What is required
Please output every one of the following items word for word, leaving out the pictures.

**********

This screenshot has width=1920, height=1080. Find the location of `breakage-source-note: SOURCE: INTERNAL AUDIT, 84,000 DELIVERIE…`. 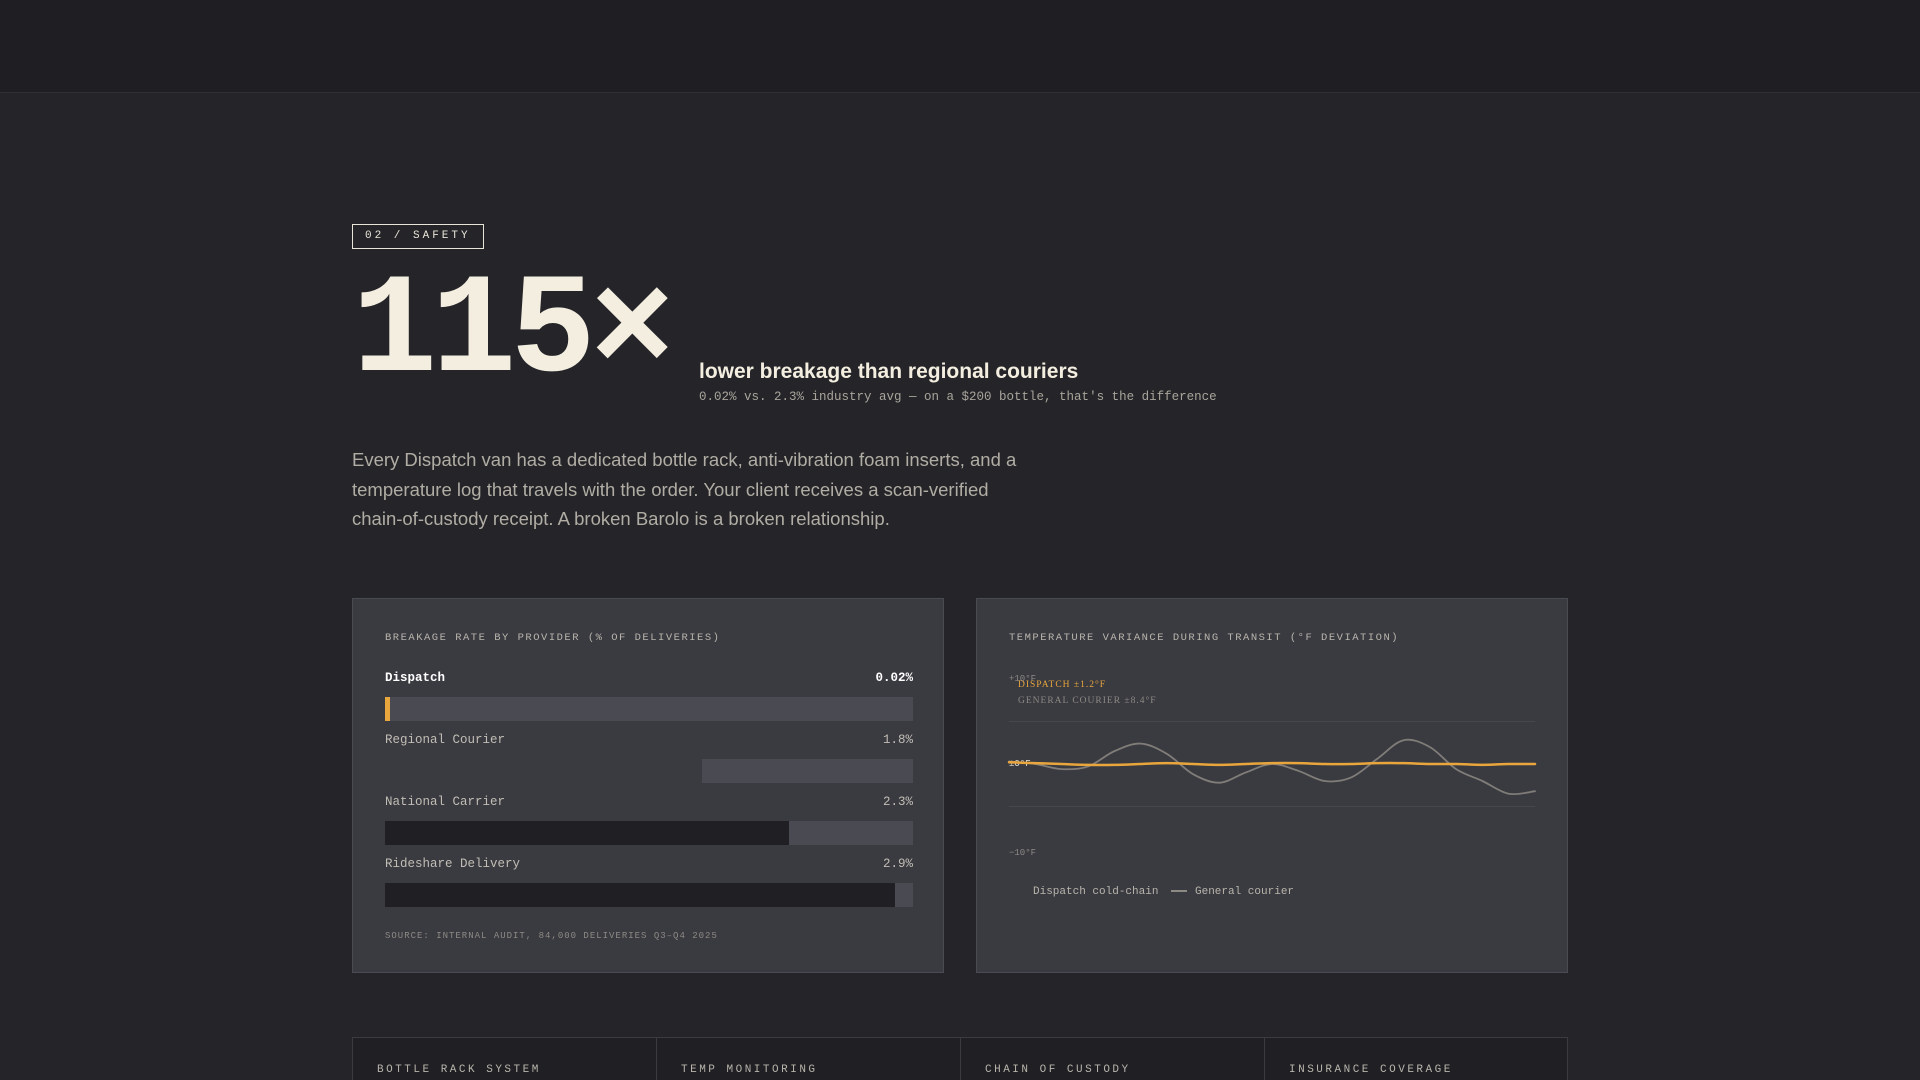

breakage-source-note: SOURCE: INTERNAL AUDIT, 84,000 DELIVERIE… is located at coordinates (552, 936).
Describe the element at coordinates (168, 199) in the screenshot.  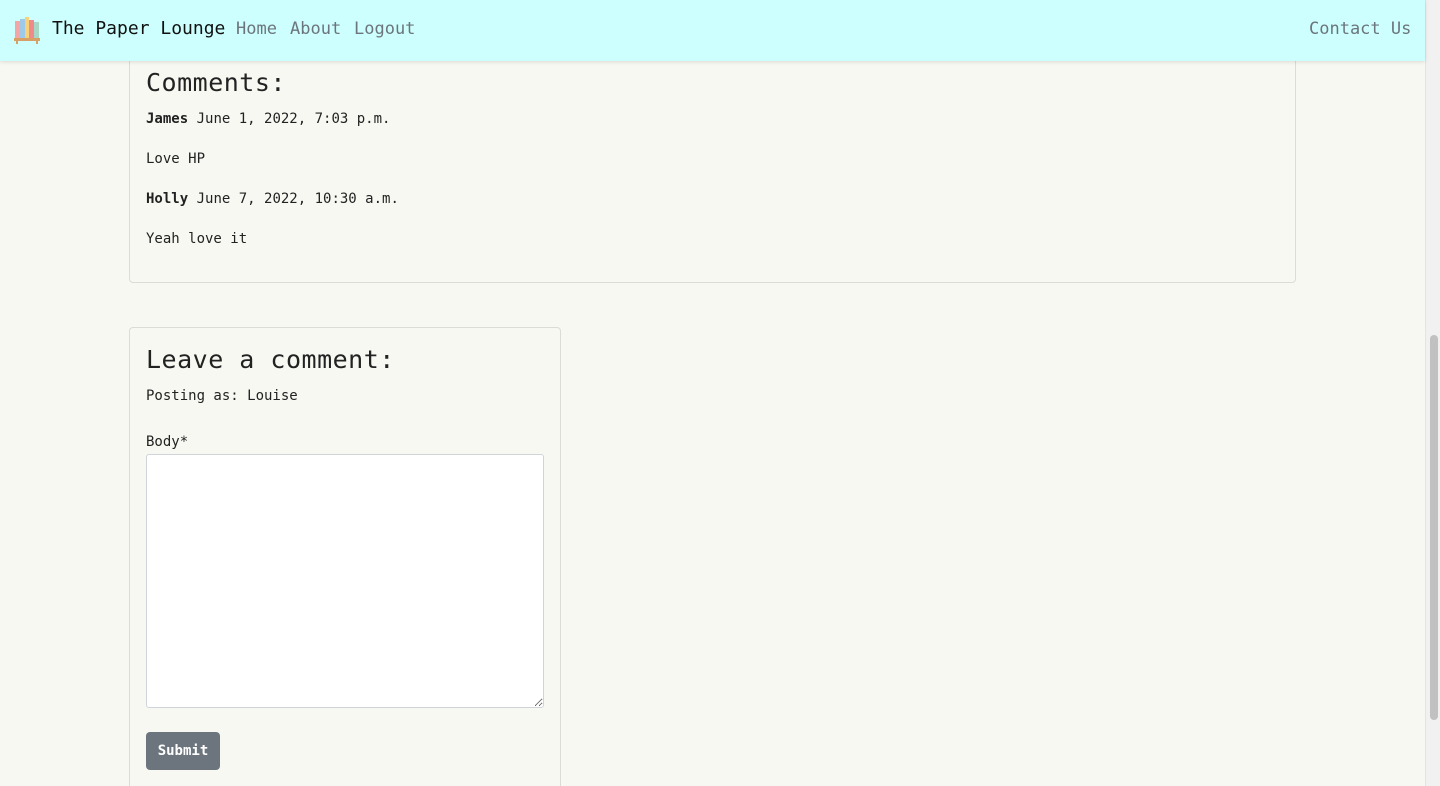
I see `comment-author: Holly` at that location.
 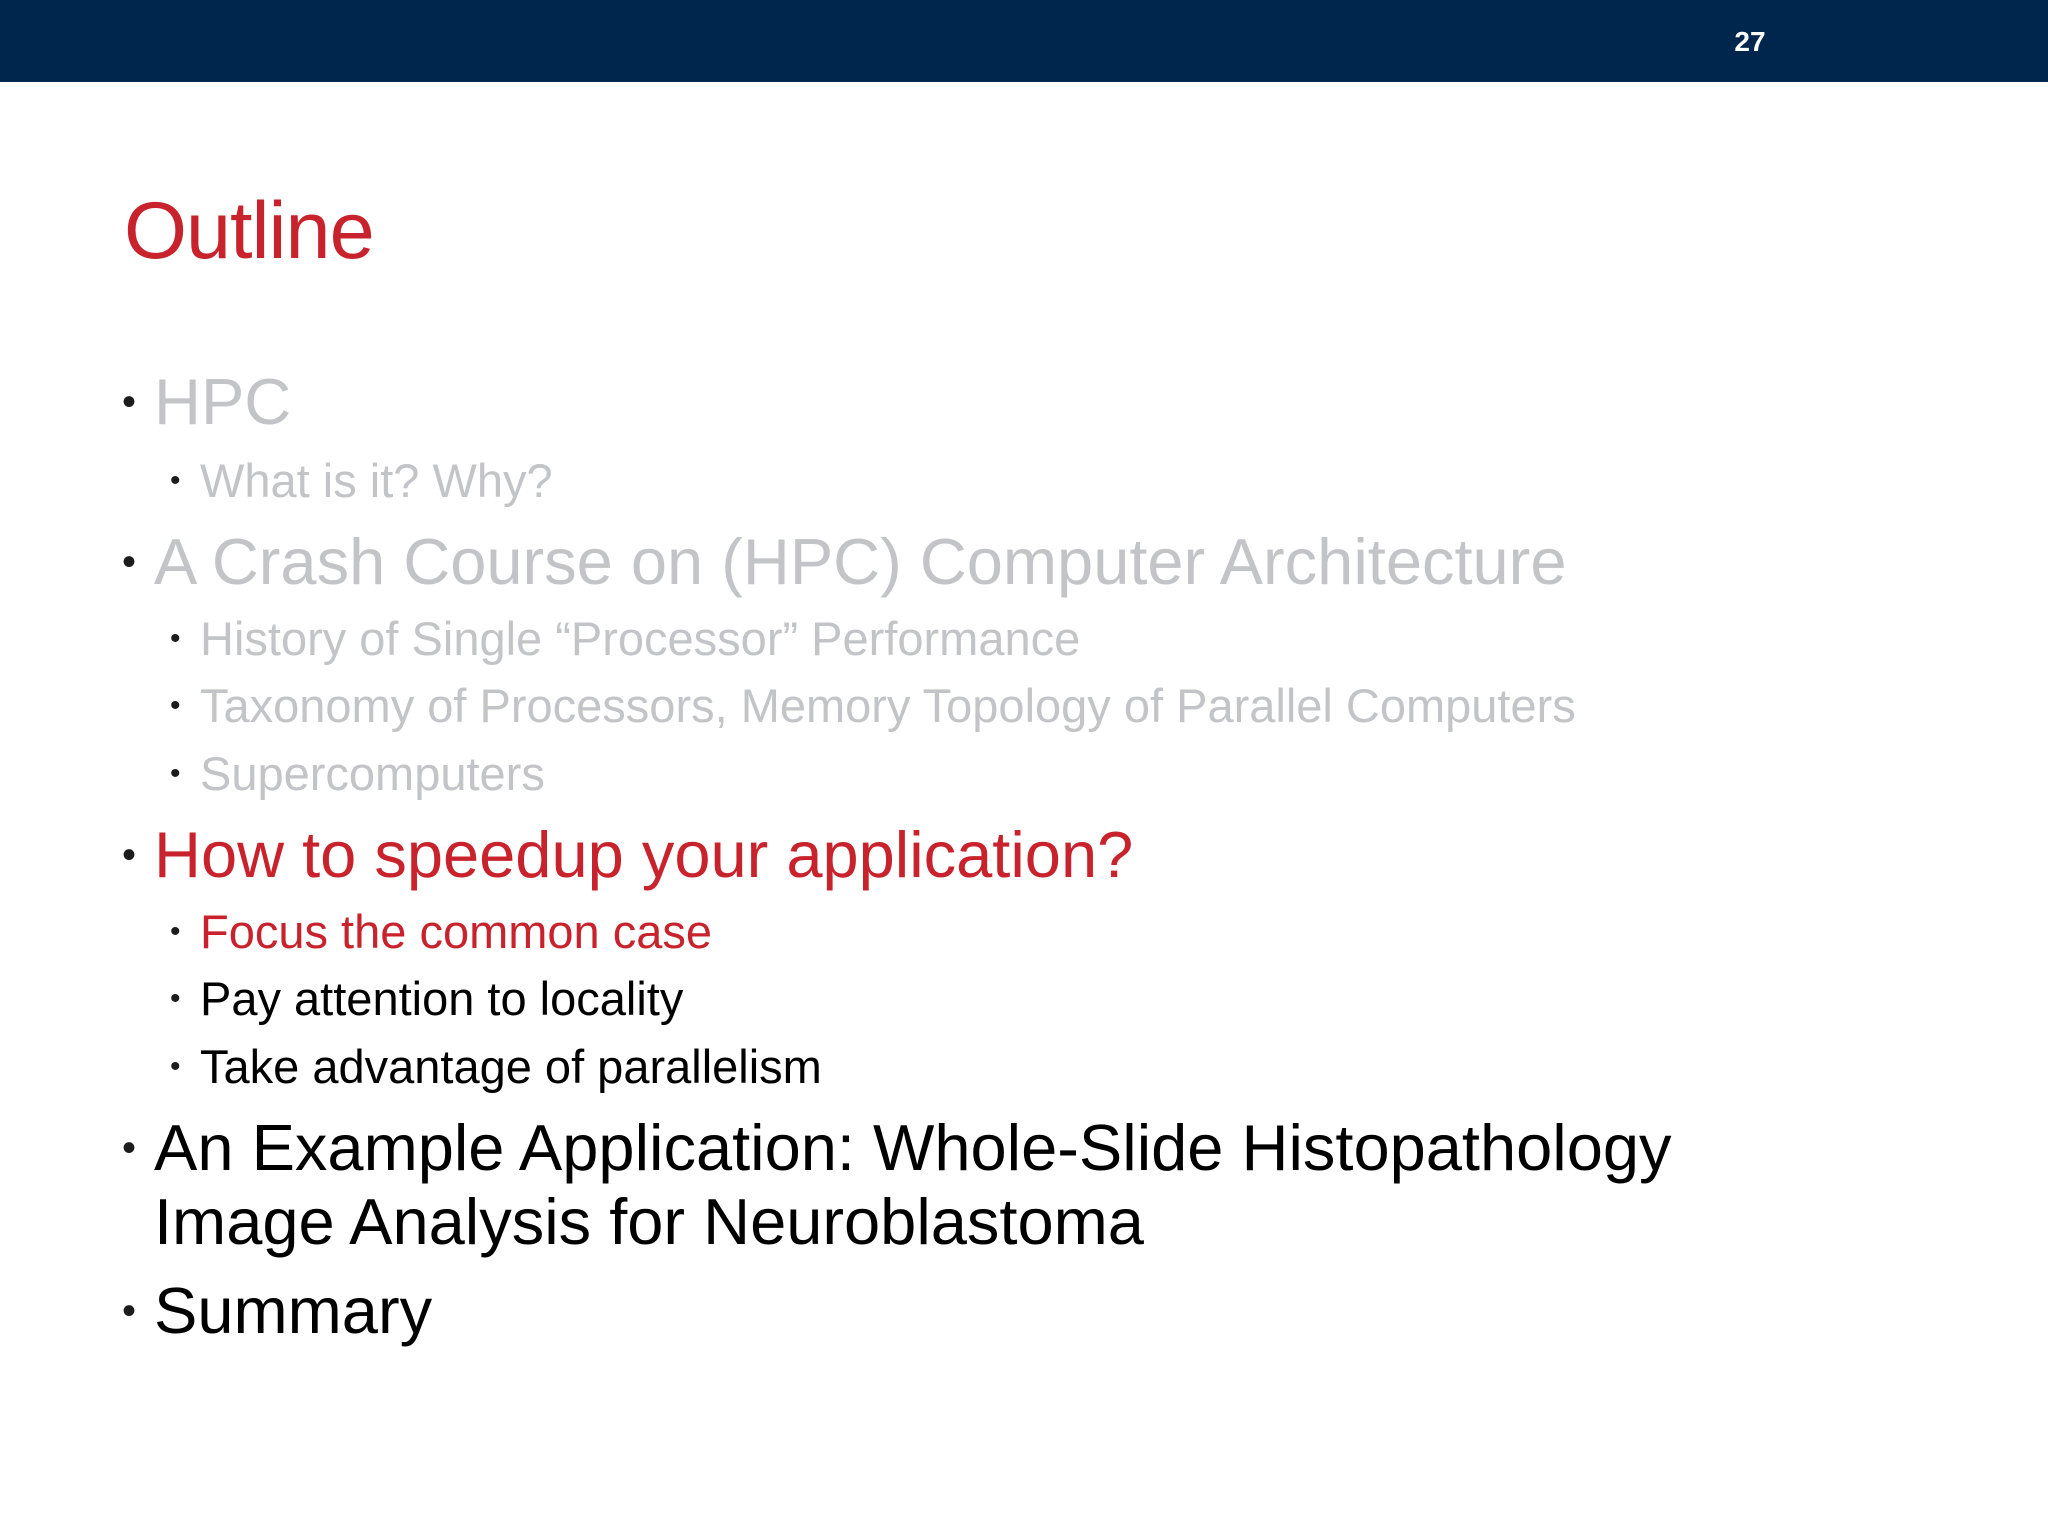 I want to click on outline-subitem-supercomputers: • Supercomputers, so click(x=358, y=774).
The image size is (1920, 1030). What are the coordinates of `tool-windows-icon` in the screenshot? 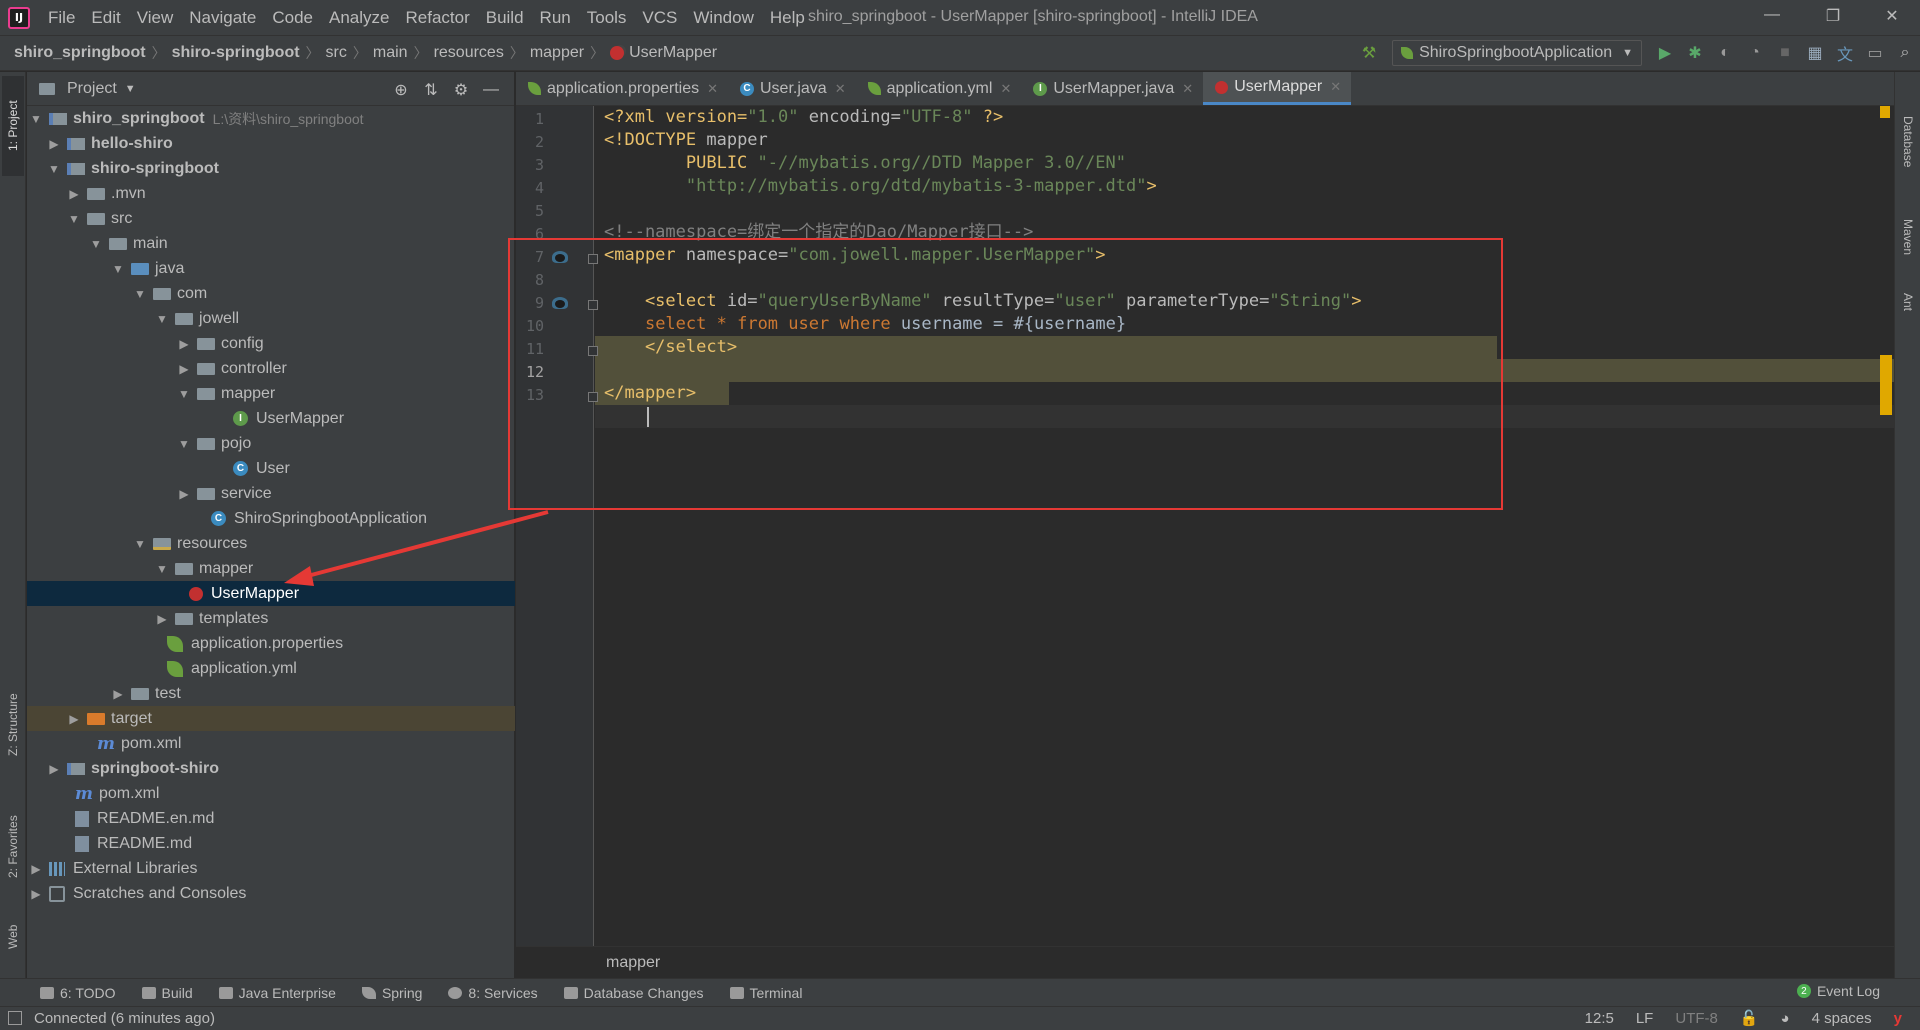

**********

Response to the exercise
This screenshot has width=1920, height=1080. Find the location of `breakage-source-note: SOURCE: INTERNAL AUDIT, 84,000 DELIVERIE…`. 

breakage-source-note: SOURCE: INTERNAL AUDIT, 84,000 DELIVERIE… is located at coordinates (552, 936).
Describe the element at coordinates (168, 199) in the screenshot.  
I see `comment-author: Holly` at that location.
  I want to click on outline-subitem-supercomputers: • Supercomputers, so click(x=358, y=774).
The image size is (1920, 1030). What are the coordinates of `tool-windows-icon` in the screenshot? 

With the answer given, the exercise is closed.